Repository organization in Databricks (Lakeflow/DLT)
Hey everyone,
Looking for some architectural advice on directory and file organization for a large-scale project. We are migrating to Databricks’ new Lakeflow Pipelines (pyspark.pipelines / dp) using a fully config-driven Medallion architecture, and we're trying to prevent our repository from becoming unmaintainable.
The Scale & Setup
- Data Size: ~300 raw tables across 3 distinct financial data providers.
- Architecture: Medallion (Bronze/Silver/Gold) deployed via Databricks Asset Bundles (DABs) into Unity Catalog.

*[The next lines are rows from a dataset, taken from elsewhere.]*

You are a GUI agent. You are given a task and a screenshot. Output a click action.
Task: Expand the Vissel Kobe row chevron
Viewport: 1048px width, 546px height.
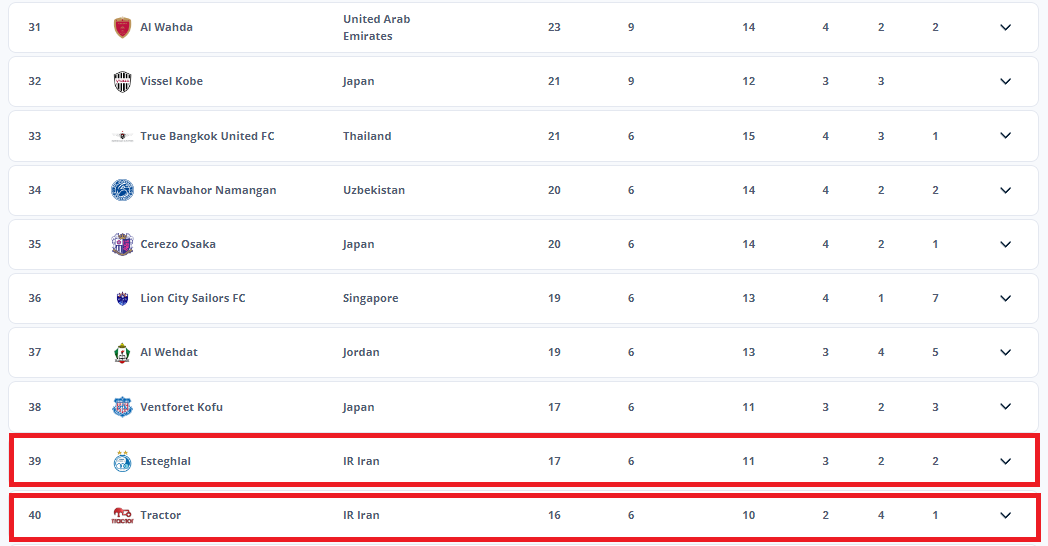point(1005,81)
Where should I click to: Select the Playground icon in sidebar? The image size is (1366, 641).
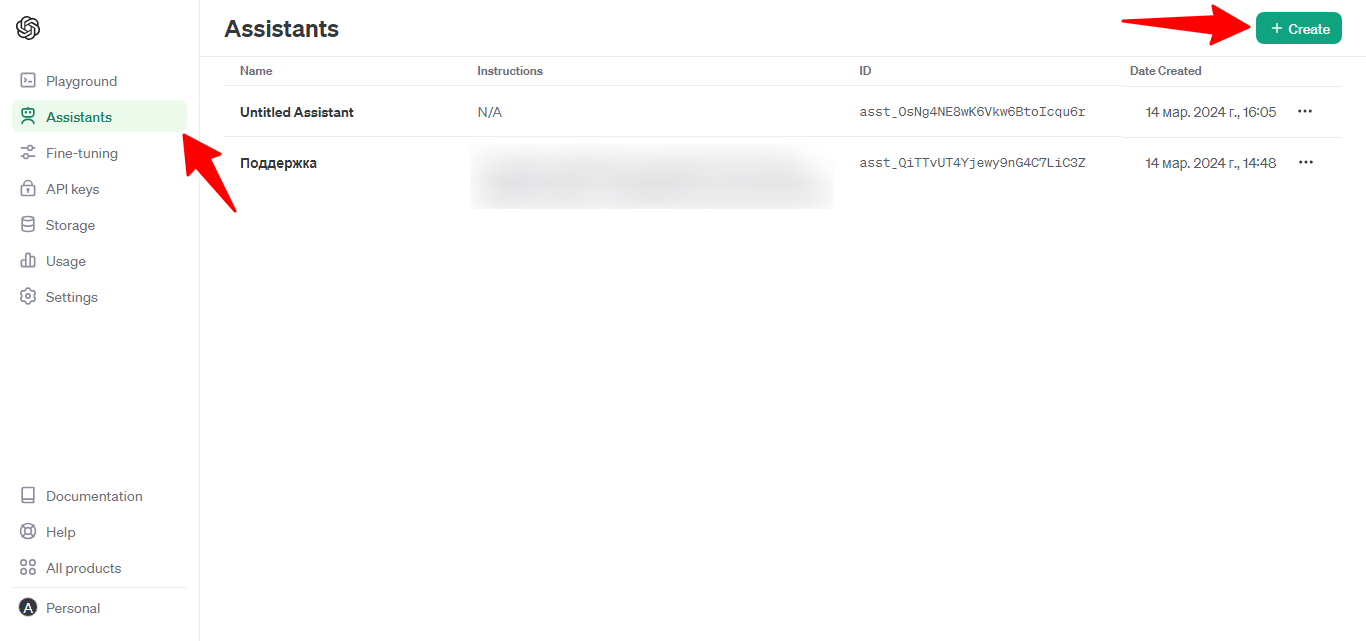tap(28, 80)
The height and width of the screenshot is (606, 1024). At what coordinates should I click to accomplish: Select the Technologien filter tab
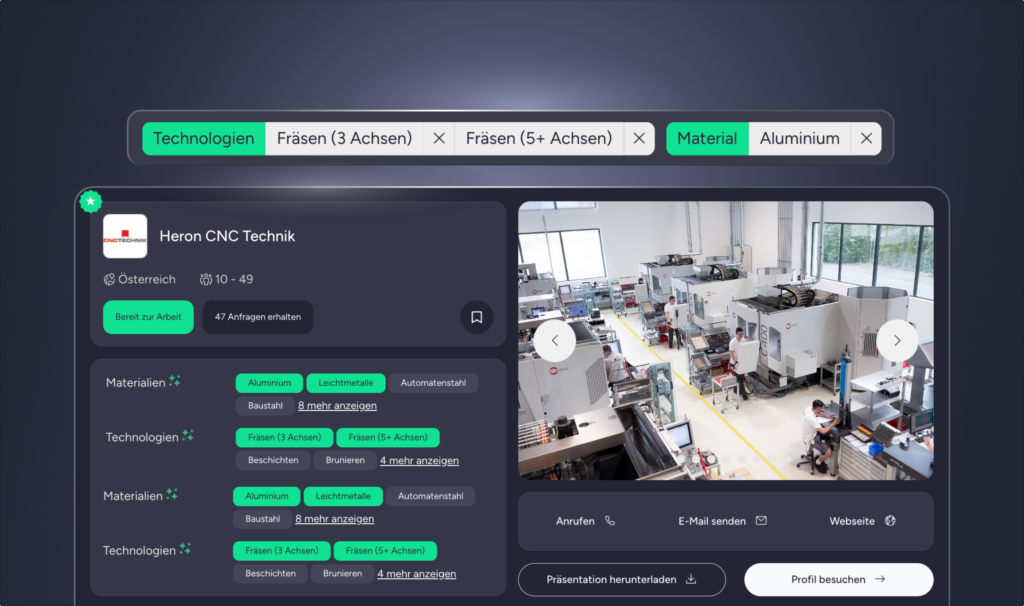tap(204, 139)
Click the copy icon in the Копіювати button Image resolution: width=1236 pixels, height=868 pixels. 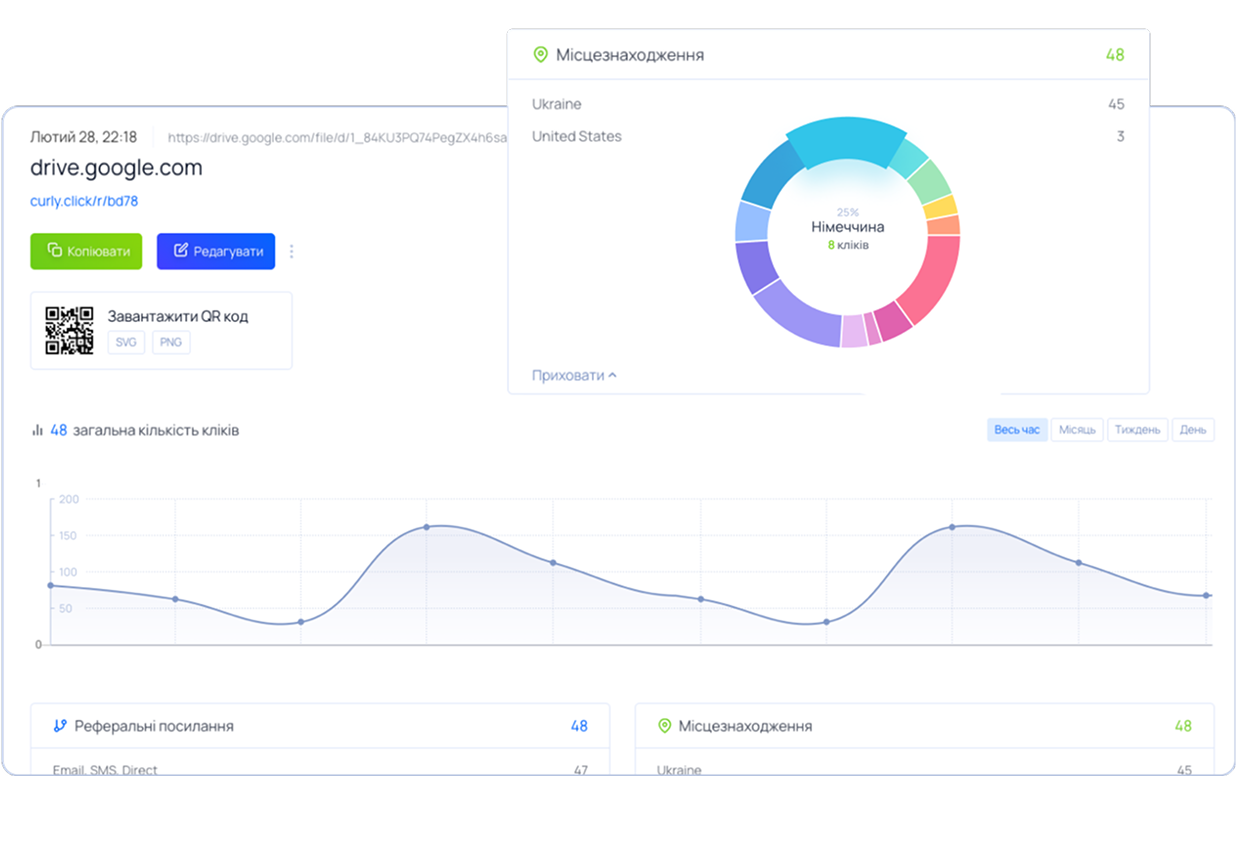coord(55,251)
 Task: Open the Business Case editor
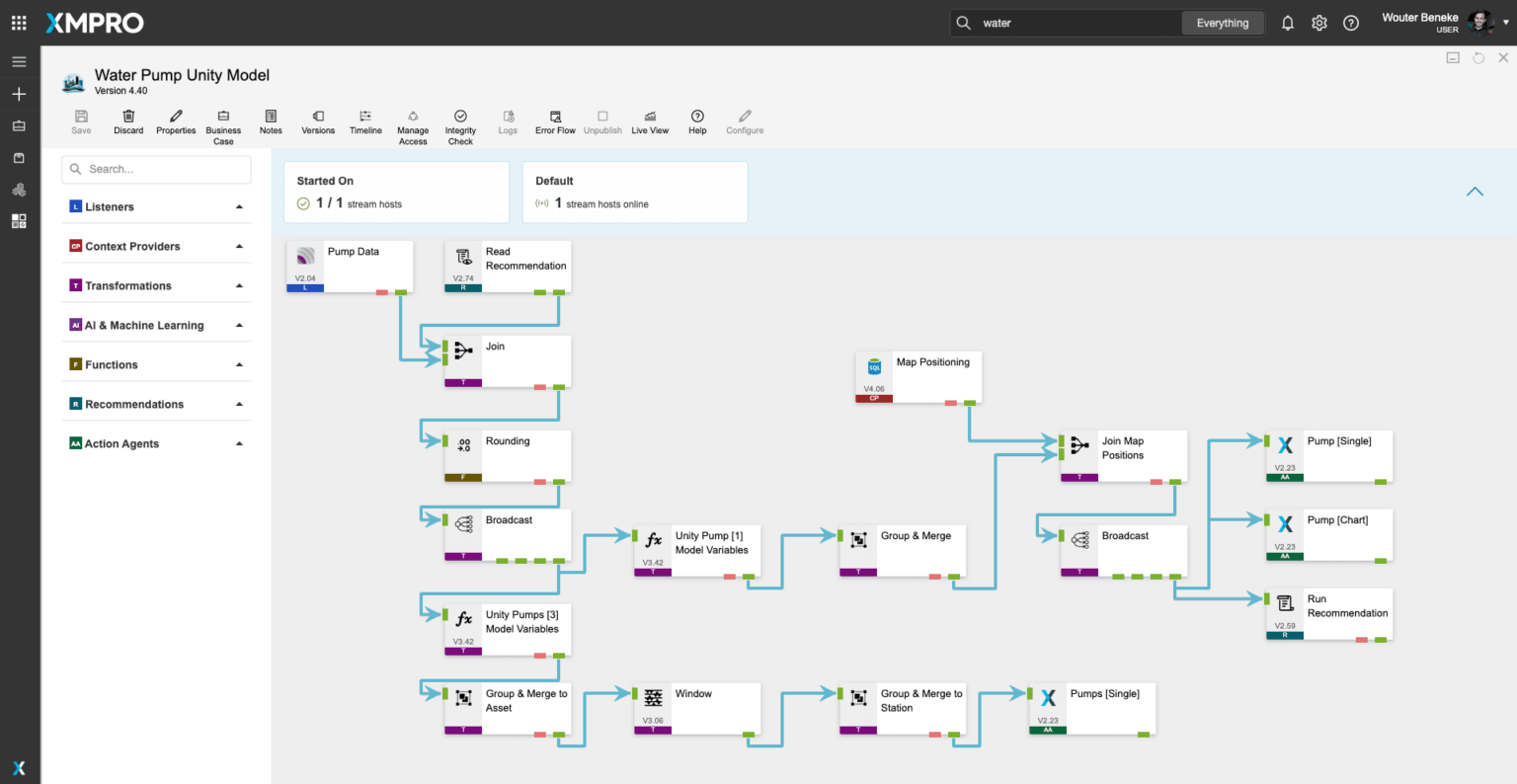(223, 118)
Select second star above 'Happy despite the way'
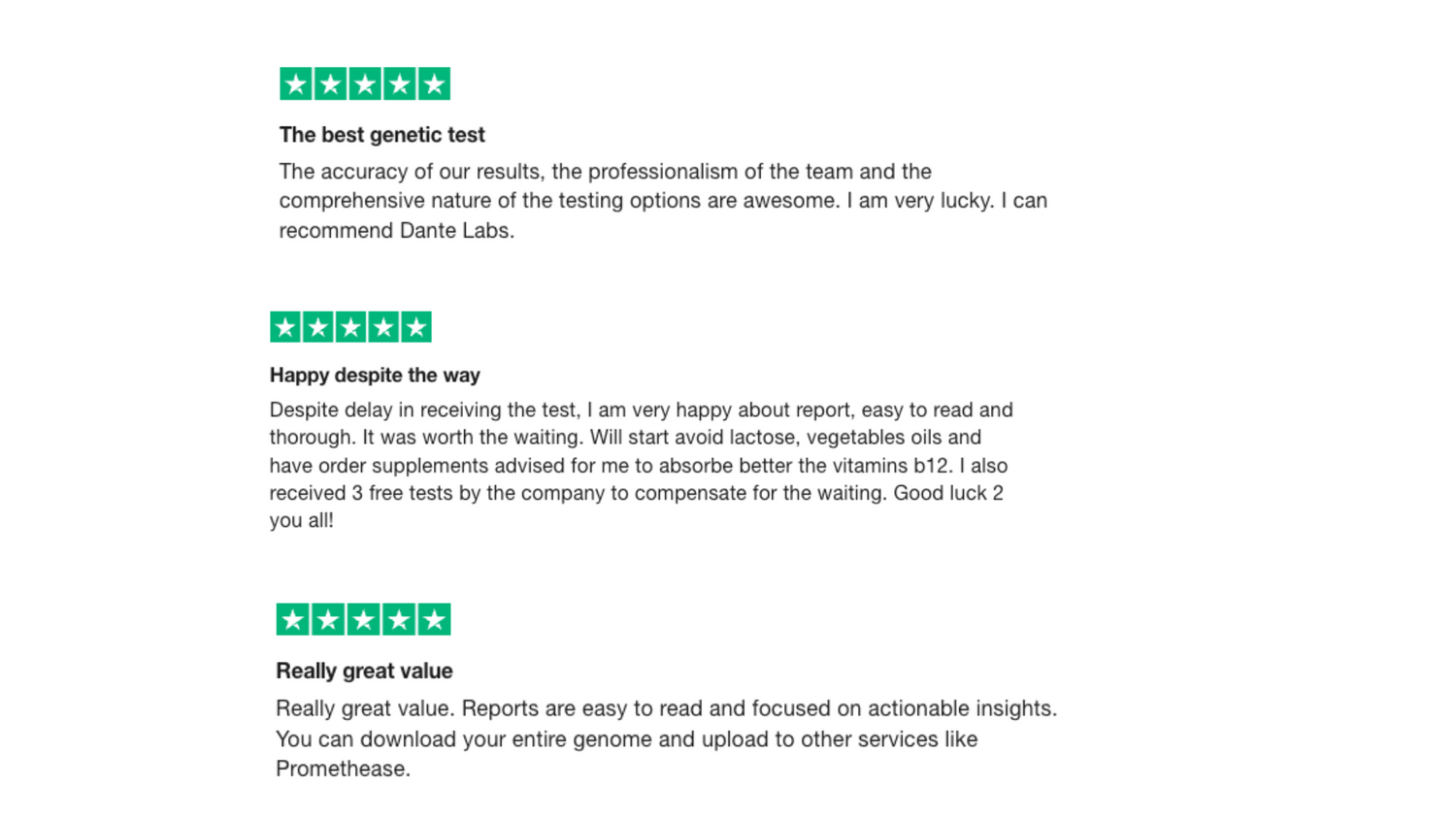 (318, 327)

- The Pattern: We are using a config-driven approach (YAML files defining schemas/DQ rules) passed into a Python
forloop that dynamically generates thedp.tableanddp.viewstructures. We are splitting the ingestion into separate pipelines by provider to avoid driver bottlenecks.
The Complexity (Where it gets messy)
Bronze is a clean 1:1 loop from raw. However, when we hit Silver and Gold:
- Many-to-Many Mappings: A single raw/bronze table often feeds into multiple business entities (e.g., one raw table splits into parts of our business objects that are created in gold).
- Cross-Provider Joins: Gold entities require joining across the different providers to build the final target application objects.
Our Current Proposed Structure
Plaintext
├── config/
│ ├── provider_a.yaml # Metadata for 80 tables
│ └── provider_b.yaml
├── src/
│ ├── pipelines/
│ │ ├── ingest_provider_a.py # Generic loop for Bronze -> Silver
│ │ ├── ingest_provider_b.py
│ │ └── build_gold_ledger.py # Bespoke cross-provider joins
The Questions for the Community
- File Granularity: For the Silver layer where a single config-driven table needs to fork into multiple complex business entities, do you isolate those transformations into bespoke Python files per entity, or handle the routing directly inside the config loop logic?
- Repo Organization: If you've managed 300+ tables in a declarative framework, what does your actual
src/folder look like? How do you organize the custom SQL/PySpark transformation snippets so they don't get buried in a monolithic script? - Pipeline Boundaries: Databricks recommends splitting pipelines by domain to avoid high initialization times. How do you split your Python files to align cleanly with separate pipeline definitions in your DAB bundle config?
Would love to see examples or hear lessons learned from anyone who has tackled this scale without losing their sanity. Thanks!